Advies aan zwangeren om ook boosterprik te nemen
Zwangeren zouden een boosterprik tegen het coronavirus moeten nemen. Dat adviseert de werkgroep COVID-19 en Zwangerschap „met nadruk” aan alle zwangeren, ongeacht de termijn van de zwangerschap.
Eerder dit jaar adviseerde de werkgroep alle zwangeren al om zich in te laten enten tegen corona, met een mRNA-vaccin. De vaccins van Pfizer en Moderna zijn mRNA-vaccins.
Dat advies geldt dus ook voor de boosterprik. De prik moet minimaal zes maanden na de tweede dosis worden gezet. Vrouwen die ondanks hun eerdere inentingen toch een coronabesmetting hebben gehad, moeten tot zes maanden na die infectie wachten.

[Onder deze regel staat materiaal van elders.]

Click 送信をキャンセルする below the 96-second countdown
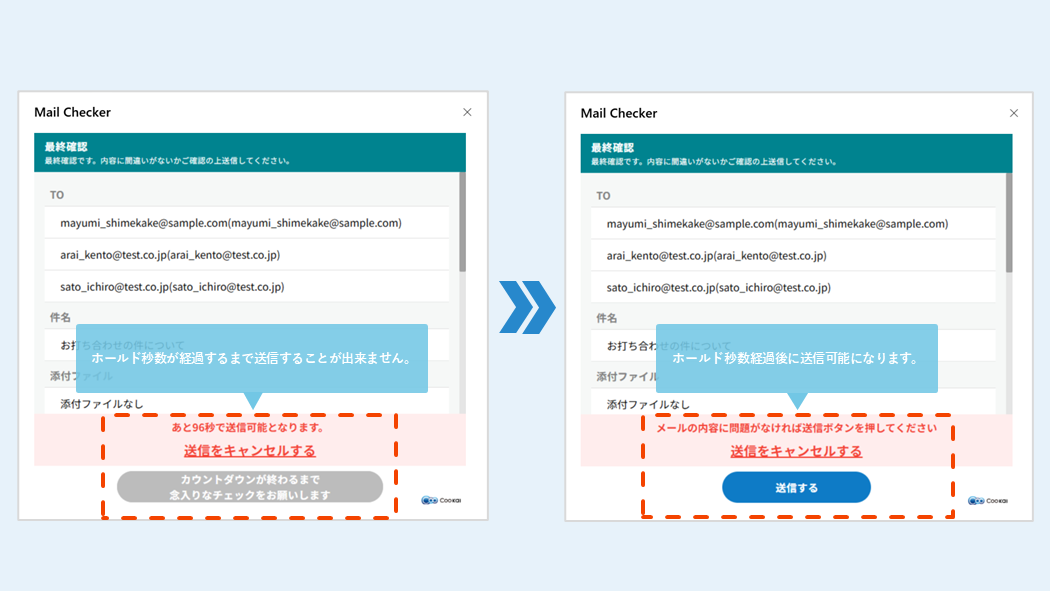The image size is (1050, 591). click(x=250, y=451)
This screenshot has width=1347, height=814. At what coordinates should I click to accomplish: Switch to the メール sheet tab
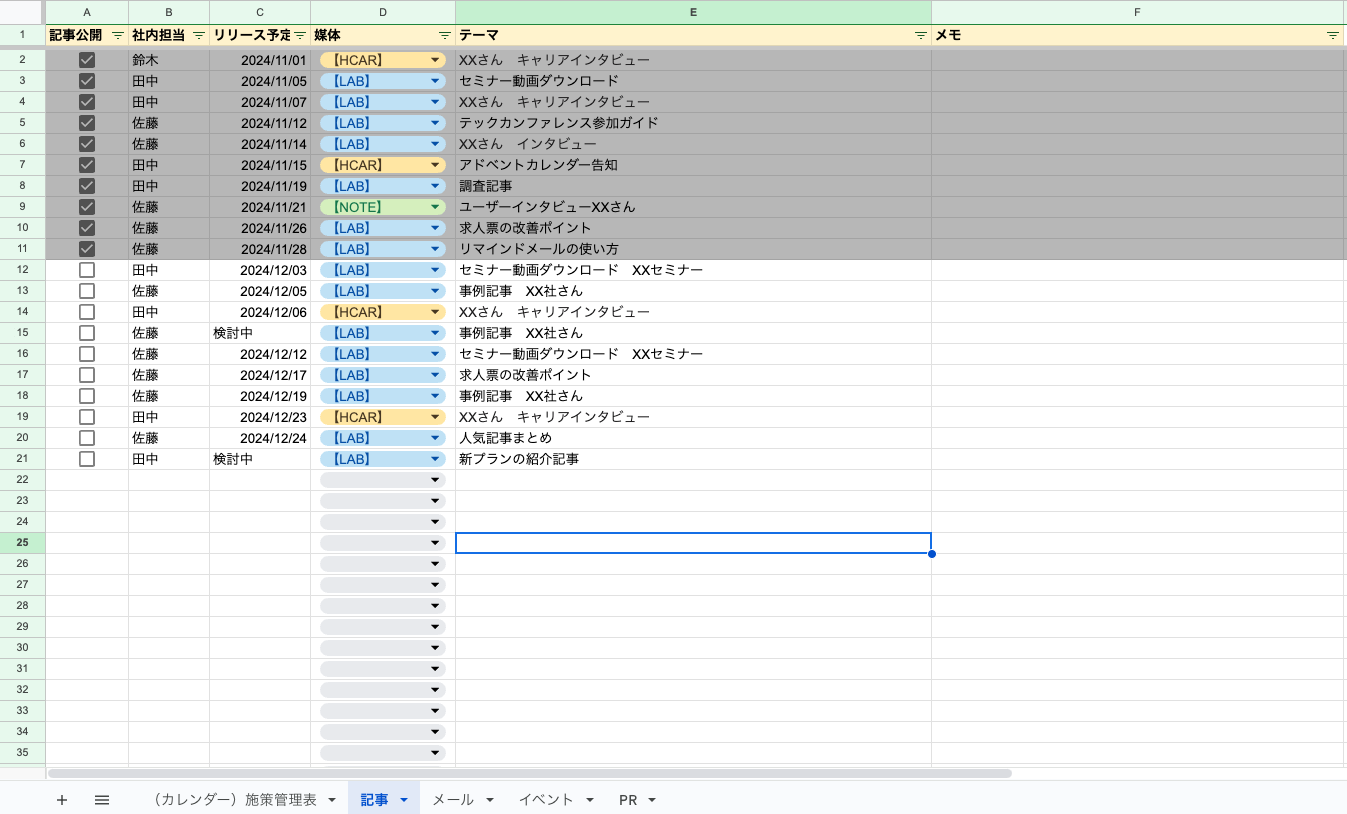click(452, 799)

Daarnaast ziet de werkgroep „geen bezwaar” tegen een (extra) coronaprik voor mensen die proberen om een kind te krijgen en ook voor vrouwen die borstvoeding geven is het veilig.
Momenteel krijgen onder meer ouderen en mensen in de zorg een boosterprik. In die laatste groep zitten dus ook vrouwen in de vruchtbare leeftijd.
In de werkgroep COVID-19 en Zwangerschap zitten afgevaardigden van verschillende organisaties, zoals de Nederlandse Vereniging voor Obstetrie & Gynaecologie (NVOG) en de Koninklijke Nederlandse Organisatie van Verloskundigen (KNOV).